Regarding the many nude photos of me that exist and are said to cause so much "confusion" -- I took them, had them taken, sent them to someone, or posted them myself for my jollies. Personally I think that they represent a woman who is comfortable in her skin, in touch with her body, unashamed of her femaleness, and unwilling to censor it. I am flattered if you have derived some pleasure from their existence, but please note that their existence has nothing to do with you. I did not take them for you. I did not post them for you. I probably don't even know you! They're not for you even if I do know you! (Except you, Grandma, because you made me read Simone de Beauvoir when I was, like, seven and I owe you everything.)
So please -- do not wander onto my spaces online and expect that behaving in an overly familiar fashion is going to endear you to me. We do not have a deep meaningful connection because you saw me naked. Everyone has seen me naked. You are a unique snowflake, but it is not for this reason.
Nothing I wear or don't wear is license for anyone to treat me like I am a thing that exists solely for their personal entertainment. I am a living organism -- I exist for myself. Just like you. And like you, when I post about something, I want people to comment on that something, not wax poetic about what they want from me.
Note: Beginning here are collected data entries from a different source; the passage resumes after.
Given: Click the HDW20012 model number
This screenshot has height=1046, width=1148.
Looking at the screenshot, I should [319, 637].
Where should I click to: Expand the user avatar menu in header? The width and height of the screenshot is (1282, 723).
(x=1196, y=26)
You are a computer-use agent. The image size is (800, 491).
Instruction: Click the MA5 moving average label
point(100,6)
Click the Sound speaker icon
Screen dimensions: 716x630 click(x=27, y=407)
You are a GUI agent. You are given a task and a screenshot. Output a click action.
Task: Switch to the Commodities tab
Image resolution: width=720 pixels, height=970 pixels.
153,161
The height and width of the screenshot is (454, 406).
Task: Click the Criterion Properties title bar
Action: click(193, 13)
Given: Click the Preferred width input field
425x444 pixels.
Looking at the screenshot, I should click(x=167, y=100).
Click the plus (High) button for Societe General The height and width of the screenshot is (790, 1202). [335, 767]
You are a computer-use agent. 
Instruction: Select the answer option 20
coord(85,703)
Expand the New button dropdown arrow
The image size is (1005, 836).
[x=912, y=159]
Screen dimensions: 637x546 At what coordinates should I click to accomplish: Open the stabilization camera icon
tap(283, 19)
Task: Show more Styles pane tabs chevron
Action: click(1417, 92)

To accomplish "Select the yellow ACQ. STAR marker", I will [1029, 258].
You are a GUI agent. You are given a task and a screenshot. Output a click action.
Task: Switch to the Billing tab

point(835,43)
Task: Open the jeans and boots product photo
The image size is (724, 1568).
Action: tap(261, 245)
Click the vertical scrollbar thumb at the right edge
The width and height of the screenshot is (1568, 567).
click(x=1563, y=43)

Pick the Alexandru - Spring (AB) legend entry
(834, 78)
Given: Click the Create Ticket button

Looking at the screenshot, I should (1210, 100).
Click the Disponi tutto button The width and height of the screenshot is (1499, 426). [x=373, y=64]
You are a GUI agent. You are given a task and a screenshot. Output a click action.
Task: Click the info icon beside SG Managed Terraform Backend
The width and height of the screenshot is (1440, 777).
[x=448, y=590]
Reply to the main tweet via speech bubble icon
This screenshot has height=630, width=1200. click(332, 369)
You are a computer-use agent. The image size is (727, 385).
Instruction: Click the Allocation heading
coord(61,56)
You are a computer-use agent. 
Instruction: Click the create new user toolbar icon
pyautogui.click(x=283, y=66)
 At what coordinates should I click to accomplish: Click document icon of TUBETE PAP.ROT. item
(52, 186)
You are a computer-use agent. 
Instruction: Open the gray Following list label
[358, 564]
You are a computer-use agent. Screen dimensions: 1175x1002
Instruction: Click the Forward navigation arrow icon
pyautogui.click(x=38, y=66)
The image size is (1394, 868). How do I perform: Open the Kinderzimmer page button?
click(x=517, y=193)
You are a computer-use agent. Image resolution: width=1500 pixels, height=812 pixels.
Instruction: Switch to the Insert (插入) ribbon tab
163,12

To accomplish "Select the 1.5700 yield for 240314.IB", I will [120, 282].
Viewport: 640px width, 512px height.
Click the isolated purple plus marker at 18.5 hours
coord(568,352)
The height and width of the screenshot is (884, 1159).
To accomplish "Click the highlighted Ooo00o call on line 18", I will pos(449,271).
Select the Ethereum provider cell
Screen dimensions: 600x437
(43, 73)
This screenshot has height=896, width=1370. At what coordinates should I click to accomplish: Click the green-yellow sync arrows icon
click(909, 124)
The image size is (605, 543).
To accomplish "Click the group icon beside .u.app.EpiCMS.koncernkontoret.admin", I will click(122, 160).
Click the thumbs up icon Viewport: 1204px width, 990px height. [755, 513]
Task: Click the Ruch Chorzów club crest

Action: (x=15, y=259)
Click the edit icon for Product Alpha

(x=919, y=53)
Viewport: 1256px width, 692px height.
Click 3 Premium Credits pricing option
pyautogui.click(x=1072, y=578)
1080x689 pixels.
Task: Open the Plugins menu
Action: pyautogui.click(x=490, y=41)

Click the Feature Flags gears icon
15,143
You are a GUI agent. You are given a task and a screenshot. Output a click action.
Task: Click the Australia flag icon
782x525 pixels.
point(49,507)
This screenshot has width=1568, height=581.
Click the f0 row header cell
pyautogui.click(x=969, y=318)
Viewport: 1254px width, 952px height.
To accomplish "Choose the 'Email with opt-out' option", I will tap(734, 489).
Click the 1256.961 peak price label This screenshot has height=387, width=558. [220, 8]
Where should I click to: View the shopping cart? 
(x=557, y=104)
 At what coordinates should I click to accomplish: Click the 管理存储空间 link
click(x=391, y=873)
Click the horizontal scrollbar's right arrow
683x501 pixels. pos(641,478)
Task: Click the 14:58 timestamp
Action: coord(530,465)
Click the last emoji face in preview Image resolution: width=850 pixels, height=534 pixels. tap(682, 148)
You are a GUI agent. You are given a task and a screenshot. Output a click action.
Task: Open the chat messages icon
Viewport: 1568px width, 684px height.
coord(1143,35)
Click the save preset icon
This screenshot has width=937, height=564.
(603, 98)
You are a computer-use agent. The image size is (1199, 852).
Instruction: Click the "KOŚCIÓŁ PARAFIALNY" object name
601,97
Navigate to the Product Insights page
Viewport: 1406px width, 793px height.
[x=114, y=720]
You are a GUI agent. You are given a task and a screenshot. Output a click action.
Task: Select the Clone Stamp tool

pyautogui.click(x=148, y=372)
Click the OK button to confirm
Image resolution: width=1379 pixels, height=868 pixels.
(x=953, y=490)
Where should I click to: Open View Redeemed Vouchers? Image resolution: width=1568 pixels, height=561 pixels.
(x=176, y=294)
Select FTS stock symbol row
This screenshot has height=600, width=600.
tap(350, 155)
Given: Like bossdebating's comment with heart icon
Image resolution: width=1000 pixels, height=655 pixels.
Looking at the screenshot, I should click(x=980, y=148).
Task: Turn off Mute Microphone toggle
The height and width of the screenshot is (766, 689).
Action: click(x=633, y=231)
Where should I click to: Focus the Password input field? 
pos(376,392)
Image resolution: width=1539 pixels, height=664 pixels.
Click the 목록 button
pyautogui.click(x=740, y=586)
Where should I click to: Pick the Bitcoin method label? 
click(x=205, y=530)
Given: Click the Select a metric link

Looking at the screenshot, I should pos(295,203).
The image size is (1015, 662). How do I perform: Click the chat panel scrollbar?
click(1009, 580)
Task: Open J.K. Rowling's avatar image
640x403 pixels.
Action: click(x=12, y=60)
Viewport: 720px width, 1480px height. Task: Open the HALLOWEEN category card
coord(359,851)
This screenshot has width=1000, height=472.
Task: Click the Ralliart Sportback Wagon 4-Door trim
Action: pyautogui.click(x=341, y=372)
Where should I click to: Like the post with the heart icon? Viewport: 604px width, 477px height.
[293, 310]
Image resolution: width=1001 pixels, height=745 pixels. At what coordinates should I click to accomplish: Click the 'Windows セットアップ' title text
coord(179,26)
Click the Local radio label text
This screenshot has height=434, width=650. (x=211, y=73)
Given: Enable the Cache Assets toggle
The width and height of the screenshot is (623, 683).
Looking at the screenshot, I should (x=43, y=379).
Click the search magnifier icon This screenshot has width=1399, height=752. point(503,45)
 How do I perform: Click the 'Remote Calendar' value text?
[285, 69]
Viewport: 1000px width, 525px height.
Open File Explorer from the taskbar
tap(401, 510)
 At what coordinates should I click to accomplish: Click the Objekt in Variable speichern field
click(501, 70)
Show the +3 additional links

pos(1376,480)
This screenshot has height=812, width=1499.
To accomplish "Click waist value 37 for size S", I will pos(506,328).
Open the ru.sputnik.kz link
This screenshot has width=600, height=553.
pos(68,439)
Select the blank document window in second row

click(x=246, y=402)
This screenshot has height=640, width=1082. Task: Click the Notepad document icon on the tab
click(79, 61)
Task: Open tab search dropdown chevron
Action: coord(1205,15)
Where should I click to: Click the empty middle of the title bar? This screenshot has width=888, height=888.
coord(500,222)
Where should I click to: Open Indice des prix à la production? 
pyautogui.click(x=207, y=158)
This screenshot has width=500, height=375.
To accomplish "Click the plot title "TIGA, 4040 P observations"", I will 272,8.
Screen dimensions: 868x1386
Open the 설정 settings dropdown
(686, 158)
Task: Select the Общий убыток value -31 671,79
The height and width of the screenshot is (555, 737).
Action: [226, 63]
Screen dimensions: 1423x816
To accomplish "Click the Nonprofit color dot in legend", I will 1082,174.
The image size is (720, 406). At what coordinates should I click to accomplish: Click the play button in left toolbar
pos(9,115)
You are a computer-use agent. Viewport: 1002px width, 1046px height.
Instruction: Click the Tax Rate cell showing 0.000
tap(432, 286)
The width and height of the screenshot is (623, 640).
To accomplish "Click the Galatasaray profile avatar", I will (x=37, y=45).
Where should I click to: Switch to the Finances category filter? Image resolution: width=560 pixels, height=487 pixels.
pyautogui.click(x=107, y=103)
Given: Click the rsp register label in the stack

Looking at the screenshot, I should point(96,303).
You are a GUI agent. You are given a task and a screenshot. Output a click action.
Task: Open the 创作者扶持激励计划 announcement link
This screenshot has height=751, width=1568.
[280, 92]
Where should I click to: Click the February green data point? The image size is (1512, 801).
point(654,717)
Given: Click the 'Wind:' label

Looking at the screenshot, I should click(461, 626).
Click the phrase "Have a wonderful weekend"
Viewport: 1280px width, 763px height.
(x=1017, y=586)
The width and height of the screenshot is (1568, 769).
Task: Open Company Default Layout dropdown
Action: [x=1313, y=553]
I mean, look, I get it. We all have urges. I understand this. I too have seen a picture and thought, "OMGWOULDBANG!!!1!" You are not damaged or monstrous for this. What I am saying is that writing this out as a comment on a person's social stream is not a successful strategy, and doing it when that's not even the topic is outright maladaptive. As someone who writes about getting laid, I feel I am uniquely positioned to speak on this topic, so you should pay attention.
Anyway, if for some incomprehensible reason you should wish to seduce me: go for my brain. Flattery is boring. Negs are like little gnats. The biggest compliment you could pay me, the most disarming level attention you could bestow upon me, requires that you only take the time to read something I've posted and have a brilliant conversation about it.
You don't need to be witty or "alpha" or otherwise a perfect specimen of the gender you identify with. You just need to share your views and tell your stories. Treat me like a human and show me your human. Hottest thing ever.